Real-World Data Mining
Build a real-world data mining app that enables you to examine historical customer data and make predictions about new customers by comparing the two.
Technology Toolbox: SQL Server, SQL Server Business Intelligence Development Studio, Microsoft SQL Server Management Studio 2005
Data mining and visualization is one of the most significant aspects of SQL Server 2005 -- and among the least well understood. Its goals are easy enough to understand: You want to achieve better business efficiency by seeing your data in new ways. But implementing the technology to take advantage of these features often leaves developers at a loss, as much for conceptual reasons as technical ones. In a recent article, I explained some of the core concepts of data mining, what it's for, how you take advantage of it, and how to implement it in your own applications [Database Design, "Mine Your Data for Business Insights," VSM January 2007]. That article walked you through the general approach of setting up and exploiting data visualization models with Microsoft Analysis Services 2005.
While useful and broadly applicable to many different circumstances, that approach generated several questions from readers who wanted to know how to take a specific, real-world project and apply the principles of data mining and visualization to it. Your wish is my command.
Let's analyze a business scenario. Assume you have a retailer that wants to increase its operations and needs to analyze the historical data of its customers' shopping behavior to enable better service. For example, the retailer might want to determine the preferred shipping methods for a given set of conditions, and see if it can glean insights into serving the bulk of its customers better.

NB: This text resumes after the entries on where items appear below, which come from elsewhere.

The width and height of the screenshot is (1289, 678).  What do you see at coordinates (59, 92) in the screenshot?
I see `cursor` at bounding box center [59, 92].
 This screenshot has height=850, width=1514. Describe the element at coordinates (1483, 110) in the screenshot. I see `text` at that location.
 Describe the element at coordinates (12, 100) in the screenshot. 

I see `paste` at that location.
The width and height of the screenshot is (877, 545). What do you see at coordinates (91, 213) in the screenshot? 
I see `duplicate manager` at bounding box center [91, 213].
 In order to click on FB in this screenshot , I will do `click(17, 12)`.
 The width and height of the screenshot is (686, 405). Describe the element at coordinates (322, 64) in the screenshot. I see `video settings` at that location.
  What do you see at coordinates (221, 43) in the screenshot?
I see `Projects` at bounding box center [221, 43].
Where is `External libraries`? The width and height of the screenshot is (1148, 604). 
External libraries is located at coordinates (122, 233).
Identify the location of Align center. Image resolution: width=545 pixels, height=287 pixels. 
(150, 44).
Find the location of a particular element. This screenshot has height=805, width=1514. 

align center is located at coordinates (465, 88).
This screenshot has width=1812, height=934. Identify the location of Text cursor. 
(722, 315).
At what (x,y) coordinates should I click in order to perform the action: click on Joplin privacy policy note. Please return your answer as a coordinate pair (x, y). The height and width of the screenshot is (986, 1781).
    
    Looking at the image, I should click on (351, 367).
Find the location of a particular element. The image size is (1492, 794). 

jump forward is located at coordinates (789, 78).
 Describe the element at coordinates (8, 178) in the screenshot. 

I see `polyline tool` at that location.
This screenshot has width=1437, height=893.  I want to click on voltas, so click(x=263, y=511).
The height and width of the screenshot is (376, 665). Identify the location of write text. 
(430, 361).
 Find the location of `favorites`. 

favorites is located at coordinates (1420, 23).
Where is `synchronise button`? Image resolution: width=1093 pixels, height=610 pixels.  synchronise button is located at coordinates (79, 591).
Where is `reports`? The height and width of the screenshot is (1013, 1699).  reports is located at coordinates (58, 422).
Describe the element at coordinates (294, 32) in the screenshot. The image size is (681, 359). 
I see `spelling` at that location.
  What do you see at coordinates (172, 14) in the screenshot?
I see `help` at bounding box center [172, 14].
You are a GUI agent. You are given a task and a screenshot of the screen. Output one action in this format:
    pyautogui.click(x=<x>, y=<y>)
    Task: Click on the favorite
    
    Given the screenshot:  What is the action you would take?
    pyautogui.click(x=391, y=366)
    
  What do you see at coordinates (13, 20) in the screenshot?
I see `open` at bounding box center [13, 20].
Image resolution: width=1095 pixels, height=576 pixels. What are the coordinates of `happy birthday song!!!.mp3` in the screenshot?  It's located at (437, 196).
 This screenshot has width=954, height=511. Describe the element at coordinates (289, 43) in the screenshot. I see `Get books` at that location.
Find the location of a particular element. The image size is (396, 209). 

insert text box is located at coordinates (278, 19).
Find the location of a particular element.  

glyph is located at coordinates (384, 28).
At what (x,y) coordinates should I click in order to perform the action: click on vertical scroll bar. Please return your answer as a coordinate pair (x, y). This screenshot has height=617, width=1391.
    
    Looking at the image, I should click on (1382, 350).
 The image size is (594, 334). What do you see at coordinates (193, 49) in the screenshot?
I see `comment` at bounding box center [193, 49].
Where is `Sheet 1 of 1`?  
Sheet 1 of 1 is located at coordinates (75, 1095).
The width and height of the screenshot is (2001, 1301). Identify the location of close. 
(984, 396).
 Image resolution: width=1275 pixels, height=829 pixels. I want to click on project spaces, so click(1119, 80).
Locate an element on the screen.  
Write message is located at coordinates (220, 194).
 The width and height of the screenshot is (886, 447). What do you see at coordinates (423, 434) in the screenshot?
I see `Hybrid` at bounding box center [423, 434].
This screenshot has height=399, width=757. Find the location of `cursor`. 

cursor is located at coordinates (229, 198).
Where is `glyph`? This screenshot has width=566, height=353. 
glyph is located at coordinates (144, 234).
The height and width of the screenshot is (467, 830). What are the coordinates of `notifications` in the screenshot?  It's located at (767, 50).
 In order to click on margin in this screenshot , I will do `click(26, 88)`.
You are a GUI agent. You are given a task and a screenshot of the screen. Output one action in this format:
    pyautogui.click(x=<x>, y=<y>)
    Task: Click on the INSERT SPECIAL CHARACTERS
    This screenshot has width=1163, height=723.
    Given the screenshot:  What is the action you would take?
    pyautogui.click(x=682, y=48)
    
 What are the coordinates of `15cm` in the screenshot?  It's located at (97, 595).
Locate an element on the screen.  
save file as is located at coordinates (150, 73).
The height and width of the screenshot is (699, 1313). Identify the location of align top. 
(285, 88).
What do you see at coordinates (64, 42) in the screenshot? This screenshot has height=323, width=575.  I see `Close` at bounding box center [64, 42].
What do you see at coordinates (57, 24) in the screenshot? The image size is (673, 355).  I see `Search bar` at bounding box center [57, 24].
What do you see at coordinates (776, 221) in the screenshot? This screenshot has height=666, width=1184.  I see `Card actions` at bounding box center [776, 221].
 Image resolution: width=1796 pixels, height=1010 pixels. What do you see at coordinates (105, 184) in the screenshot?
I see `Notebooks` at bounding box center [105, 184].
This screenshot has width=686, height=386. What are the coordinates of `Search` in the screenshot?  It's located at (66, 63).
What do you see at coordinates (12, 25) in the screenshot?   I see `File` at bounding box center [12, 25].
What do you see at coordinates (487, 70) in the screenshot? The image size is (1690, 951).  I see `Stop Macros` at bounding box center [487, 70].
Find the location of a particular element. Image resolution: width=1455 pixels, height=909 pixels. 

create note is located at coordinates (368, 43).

Specifically, the retailer might look at its customer buying patterns in the context of which cities its customers live in, as well as the customer's title. By analyzing this data, the retailer hopes to determine better ways of interacting with all its customers, as well as to discover and recommend what are likely the most efficient ways to handle distributing its products and services to its customers.
This business problem centers on clustering data mining tasks (also known as segmentation). The idea is to create natural groupings of cases based on a set of attributes in order to group entities with more or less similar attributes. (see Figure 1). The algorithm that you'll use to solve this task is called Microsoft Clustering.
Before I walk you through the specific steps required to create the server and client applications, let's take a couple minutes to go over the recent history of data mining and where and how it is used. This context is important for getting the most out of the solution I'll describe in this article.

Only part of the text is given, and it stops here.